Martí, héroe de América
Vale la pena, con motivo de un nuevo aniversario de su nacimiento, recordar la figura de uno de los hombres más importante de la Historia de América.
En sus apenas 42 años de vida, vividos con una plena intensidad, dejó una fecunda obra y pensamiento, que desborda ese período, para convertirse en el ideario que hoy en día tiene la enorme vigencia de conducir a su pueblo cubano en su proceso revolucionario.
En este breve comentario queremos destacar dos facetas, de las múltiples que tuvo su obra y vida, que tienen en nuestra opinión, tremenda vigencia.
Su acendrado antiimperialismo
Uno de sus libros más removedores, es NUESTRA AMERICA, donde valora, con claridad, como casi ninguno, el papel trascendente de su unidad. Desde el Río Bravo hasta la Patagonia (sin lugar a dudas habla de Latinoamérica). Dice Martí:
«Cree el aldeano vanidoso que el mundo entero es su aldea, y con tal que él quede de alcalde, o le mortifique al rival que le quitó la novia, o le crezcan en la alcancía los ahorros, ya da por bueno el orden universal, sin saber que los gigantes que llevan siete leguas en las botas y le pueden poner la bota encima, ni de la pelea de los cometas en el Cielo, que van por el aire dormidos engullendo mundos. Lo que quede de aldea en América ha de despertar. Estos tiempos no son para acostarse con el pañuelo en la cabeza, sino con las armas en la almohada, como los varones de Juan de Castellanos: las armas del juicio, que vencen a las otras. Trincheras de ideas valen más que trincheras de piedra».
Martí, en su vida y acción posterior a nuestro héroes sudamericanos, Bolívar, San Martín, Artigas, resume el pensamiento americanista y lo eleva a la condición de lucha antiimperialista, primero contra España, luego contra los Estados Unidos, flagelo del cual todavía hoy sufrimos las consecuencias en nuestra América Latina, y el mundo todo.
Durante el período 1881- 1895, que vivió en Estados Unidos, años de exilio y preparación de la gesta libertadora, desarrolló múltiples actividades, representando a nuestro gobierno de la época y escribiendo notas permanentes en el diario La Nación de Argentina.
De esa etapa en tierra norteamericana, y su experiencia de lucha, llegó a decir a su compañero de lucha, Mercado, en la víspera de su muerte: «Viví en el monstruo, y le conozco las entrañas».
Martí educador
Para los educadores, la figura de Martí, más allá de su trascendente obra literaria (sus Obras Completas formaron 73 volúmenes), de su intensa labor periodística y naturalmente su trascendente papel liberador y revolucionario, adquiere vital importancia su aporte en el campo de la educación.
Tiene plena vigencia la forma en que los cubanos llaman a Martí, el Maestro.
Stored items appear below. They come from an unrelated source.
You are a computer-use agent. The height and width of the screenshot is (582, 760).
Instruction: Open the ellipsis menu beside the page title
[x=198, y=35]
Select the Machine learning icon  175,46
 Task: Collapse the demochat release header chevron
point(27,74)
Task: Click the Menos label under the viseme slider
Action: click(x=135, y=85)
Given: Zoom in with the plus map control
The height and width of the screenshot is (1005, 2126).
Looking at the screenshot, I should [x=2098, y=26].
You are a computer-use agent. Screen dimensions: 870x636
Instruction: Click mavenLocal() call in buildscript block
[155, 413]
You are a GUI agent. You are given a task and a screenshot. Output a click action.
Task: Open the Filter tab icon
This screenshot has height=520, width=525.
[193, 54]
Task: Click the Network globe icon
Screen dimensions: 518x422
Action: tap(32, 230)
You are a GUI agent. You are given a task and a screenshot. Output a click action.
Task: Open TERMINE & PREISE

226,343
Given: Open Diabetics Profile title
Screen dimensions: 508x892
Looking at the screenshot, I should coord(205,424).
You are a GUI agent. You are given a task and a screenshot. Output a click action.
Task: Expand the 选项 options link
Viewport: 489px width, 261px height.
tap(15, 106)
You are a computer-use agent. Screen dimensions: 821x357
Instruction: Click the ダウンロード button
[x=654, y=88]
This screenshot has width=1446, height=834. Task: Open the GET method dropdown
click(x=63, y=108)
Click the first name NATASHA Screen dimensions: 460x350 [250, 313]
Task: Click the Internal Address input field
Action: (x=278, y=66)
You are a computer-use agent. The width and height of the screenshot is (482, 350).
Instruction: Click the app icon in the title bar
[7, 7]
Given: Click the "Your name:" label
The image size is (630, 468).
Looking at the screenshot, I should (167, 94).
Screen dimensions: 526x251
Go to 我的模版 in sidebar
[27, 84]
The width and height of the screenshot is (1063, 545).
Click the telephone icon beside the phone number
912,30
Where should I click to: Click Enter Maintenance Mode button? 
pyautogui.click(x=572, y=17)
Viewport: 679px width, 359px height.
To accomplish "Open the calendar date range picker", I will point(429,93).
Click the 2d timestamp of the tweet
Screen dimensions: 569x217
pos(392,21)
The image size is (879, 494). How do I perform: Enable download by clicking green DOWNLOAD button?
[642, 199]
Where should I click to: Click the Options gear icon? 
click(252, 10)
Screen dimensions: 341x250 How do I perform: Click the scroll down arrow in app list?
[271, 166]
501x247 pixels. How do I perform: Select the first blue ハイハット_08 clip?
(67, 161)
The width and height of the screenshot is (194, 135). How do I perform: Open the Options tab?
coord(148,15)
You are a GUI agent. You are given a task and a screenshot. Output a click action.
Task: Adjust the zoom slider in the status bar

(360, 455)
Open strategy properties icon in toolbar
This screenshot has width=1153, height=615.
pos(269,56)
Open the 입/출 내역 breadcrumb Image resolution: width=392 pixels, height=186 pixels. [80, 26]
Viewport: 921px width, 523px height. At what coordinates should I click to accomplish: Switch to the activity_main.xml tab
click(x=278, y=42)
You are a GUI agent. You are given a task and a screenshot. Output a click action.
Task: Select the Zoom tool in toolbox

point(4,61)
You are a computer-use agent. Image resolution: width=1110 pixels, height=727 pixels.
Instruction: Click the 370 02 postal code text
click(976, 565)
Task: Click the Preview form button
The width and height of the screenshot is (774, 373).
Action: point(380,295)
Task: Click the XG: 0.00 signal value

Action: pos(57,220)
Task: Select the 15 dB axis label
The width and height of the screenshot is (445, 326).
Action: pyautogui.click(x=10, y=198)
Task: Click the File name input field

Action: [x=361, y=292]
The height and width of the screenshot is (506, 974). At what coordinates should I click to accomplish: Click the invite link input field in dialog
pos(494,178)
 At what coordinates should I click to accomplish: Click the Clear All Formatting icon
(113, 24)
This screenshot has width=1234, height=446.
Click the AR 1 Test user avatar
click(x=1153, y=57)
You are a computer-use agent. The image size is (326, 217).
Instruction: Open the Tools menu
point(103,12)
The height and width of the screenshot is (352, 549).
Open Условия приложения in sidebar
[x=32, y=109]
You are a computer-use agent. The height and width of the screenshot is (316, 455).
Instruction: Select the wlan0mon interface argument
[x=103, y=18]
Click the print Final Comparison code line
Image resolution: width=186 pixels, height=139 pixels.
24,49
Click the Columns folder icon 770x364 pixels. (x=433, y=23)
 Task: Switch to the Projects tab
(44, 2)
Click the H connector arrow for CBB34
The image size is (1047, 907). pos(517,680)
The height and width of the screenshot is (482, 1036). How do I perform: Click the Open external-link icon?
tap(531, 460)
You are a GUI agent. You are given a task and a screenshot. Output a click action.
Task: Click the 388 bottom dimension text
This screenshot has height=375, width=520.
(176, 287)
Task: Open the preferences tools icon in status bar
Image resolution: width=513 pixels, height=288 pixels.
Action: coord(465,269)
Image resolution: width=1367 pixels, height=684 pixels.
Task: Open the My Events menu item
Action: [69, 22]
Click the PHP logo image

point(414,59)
A cerca de 120 años de haber expresado sus ideas, éstas siguen teniendo total vigencia.
Decía Martí: «Escuelas no debería decirse, sino talleres, y la pluma debía manejarse por la mañana en las aulas y por la tarde la azada». Este concepto de vinculación del estudio y el trabajo, y del papel «educador» de éste en la personalidad integral del ser, en su conciencia humana, tiene una enorme trascendencia que todavía no ha sido valorada en el campo pedagógico en su debida importancia. No le otorgamos aquí, ni en muchas partes del mundo el papel formador que tiene el trabajo.
Gran importancia le asignaba el Maestro a la enseñanza tecnológica, y a la función social que ella llevaba implícita, así como vincular la educación a las necesidades más apremiantes de nuestras sociedades.
Así escribió en Nueva York en 1883, resaltando la importancia de la creación de Escuelas de Artes y Oficios en América: «Nicaragua acaba de festejar bien el aniversario de su independencia: en él abrió una Escuela de Artes y Oficios. Ya Guatemala tiene la suya. El Salvador va a tenerla. Chile anda buscando modelos para una. La de Montevideo da celos a las mismas de Europa».
Finalmente, queremos hacer referencia al sentido universal de la educación, y al compromiso de todos los hombres con la misma:
«Al venir a la tierra, todo hombre tiene el derecho a que se le eduque, y después, en pago, el deber de contribuir a la educación de los demás».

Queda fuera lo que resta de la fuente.